>> Begin Material supplied

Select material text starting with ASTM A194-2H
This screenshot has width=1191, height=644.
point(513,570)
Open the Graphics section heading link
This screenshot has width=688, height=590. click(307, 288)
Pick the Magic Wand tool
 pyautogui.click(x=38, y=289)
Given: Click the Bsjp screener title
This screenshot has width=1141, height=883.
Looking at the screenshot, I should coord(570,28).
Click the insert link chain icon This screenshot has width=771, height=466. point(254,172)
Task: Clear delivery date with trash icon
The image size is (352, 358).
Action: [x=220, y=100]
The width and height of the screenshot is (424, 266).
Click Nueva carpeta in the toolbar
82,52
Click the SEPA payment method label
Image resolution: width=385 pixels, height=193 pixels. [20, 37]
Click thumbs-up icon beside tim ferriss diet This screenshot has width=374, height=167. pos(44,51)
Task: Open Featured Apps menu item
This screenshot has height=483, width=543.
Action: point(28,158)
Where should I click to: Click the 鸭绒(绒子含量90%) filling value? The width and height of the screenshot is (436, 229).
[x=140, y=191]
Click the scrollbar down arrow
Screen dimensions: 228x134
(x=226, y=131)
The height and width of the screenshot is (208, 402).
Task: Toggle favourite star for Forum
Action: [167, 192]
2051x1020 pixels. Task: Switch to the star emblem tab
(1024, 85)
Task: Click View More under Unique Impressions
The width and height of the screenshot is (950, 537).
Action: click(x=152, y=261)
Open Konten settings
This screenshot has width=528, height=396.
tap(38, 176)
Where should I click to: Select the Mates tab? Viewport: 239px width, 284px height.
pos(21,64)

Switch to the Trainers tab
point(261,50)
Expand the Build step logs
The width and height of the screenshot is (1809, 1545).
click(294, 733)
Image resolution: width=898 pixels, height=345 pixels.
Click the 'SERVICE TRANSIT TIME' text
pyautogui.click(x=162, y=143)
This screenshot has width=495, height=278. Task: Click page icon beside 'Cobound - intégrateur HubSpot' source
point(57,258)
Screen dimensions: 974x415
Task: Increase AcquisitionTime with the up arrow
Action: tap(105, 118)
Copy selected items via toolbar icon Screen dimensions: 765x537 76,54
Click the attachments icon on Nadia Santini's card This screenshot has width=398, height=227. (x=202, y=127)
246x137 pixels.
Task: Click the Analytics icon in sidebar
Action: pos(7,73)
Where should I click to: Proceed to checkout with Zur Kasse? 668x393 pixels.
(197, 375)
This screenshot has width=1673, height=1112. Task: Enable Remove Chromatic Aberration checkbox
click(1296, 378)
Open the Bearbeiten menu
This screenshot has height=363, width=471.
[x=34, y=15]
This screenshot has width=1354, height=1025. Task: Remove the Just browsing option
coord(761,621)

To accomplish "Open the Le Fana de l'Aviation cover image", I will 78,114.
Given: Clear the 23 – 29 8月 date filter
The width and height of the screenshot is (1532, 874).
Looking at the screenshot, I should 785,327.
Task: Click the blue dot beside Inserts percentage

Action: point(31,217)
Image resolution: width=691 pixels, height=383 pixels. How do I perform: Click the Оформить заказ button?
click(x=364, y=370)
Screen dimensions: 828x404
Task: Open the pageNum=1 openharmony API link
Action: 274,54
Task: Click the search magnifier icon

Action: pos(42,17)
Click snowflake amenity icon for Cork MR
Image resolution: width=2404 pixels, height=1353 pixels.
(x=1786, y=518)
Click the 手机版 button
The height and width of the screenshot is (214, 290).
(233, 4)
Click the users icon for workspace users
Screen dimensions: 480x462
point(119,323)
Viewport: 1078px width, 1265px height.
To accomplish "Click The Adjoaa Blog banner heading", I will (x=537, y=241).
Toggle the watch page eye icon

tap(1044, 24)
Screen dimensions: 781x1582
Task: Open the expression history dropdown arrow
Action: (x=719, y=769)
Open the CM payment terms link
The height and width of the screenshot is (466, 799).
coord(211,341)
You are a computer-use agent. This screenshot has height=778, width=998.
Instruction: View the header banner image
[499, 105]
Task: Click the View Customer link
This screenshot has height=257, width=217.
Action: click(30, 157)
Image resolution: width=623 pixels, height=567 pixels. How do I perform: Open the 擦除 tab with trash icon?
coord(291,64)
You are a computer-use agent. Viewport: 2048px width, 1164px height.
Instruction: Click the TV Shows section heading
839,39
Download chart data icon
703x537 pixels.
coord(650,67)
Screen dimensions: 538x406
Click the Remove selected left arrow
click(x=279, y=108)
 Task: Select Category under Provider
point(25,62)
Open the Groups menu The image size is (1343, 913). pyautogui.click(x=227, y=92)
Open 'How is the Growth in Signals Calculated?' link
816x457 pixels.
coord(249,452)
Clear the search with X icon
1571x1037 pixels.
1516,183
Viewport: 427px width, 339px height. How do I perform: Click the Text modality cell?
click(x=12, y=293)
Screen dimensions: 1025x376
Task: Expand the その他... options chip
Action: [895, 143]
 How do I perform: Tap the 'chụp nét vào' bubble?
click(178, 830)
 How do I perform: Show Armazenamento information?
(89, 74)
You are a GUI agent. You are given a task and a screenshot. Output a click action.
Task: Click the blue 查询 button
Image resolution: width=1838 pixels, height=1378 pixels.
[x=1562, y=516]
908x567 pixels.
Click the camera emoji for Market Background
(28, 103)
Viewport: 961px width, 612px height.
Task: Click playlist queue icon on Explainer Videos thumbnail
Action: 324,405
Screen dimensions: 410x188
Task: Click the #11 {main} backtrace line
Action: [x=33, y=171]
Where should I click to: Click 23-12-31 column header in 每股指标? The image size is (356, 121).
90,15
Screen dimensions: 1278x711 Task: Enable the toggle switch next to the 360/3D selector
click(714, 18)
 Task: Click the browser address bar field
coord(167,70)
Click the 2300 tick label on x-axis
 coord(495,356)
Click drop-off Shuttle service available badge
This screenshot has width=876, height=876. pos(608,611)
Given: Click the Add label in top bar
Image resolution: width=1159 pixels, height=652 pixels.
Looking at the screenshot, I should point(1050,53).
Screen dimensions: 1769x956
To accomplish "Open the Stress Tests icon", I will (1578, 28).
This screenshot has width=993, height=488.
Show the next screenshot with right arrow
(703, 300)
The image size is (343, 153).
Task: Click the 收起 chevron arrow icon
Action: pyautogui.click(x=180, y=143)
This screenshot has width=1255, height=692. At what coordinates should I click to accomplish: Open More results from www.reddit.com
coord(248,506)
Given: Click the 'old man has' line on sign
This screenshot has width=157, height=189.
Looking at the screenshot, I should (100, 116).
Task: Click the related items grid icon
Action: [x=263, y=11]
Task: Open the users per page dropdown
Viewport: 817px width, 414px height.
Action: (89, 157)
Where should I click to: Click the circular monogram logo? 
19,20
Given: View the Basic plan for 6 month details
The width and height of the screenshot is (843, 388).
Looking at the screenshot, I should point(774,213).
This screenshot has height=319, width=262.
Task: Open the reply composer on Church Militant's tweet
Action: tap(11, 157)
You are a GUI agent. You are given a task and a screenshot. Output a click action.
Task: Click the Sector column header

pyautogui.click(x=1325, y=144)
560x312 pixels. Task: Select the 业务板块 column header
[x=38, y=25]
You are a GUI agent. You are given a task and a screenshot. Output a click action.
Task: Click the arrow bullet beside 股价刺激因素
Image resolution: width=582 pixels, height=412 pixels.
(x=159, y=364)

>> End Material supplied

Prompt |
Render the entries from the line containing "Click the insert" through the line containing "Action: [x=220, y=100]", inclusive, as a two-column CSV with the header instruction,response. Give one row per entry, with the entry's text and its answer each in a single quoted field and any line breaks replaced by spaces.

Exercise solution |
instruction,response
"Click the insert link chain icon This screenshot has width=771, height=466.","point(254,172)"
"Task: Clear delivery date with trash icon The image size is (352, 358).","Action: [x=220, y=100]"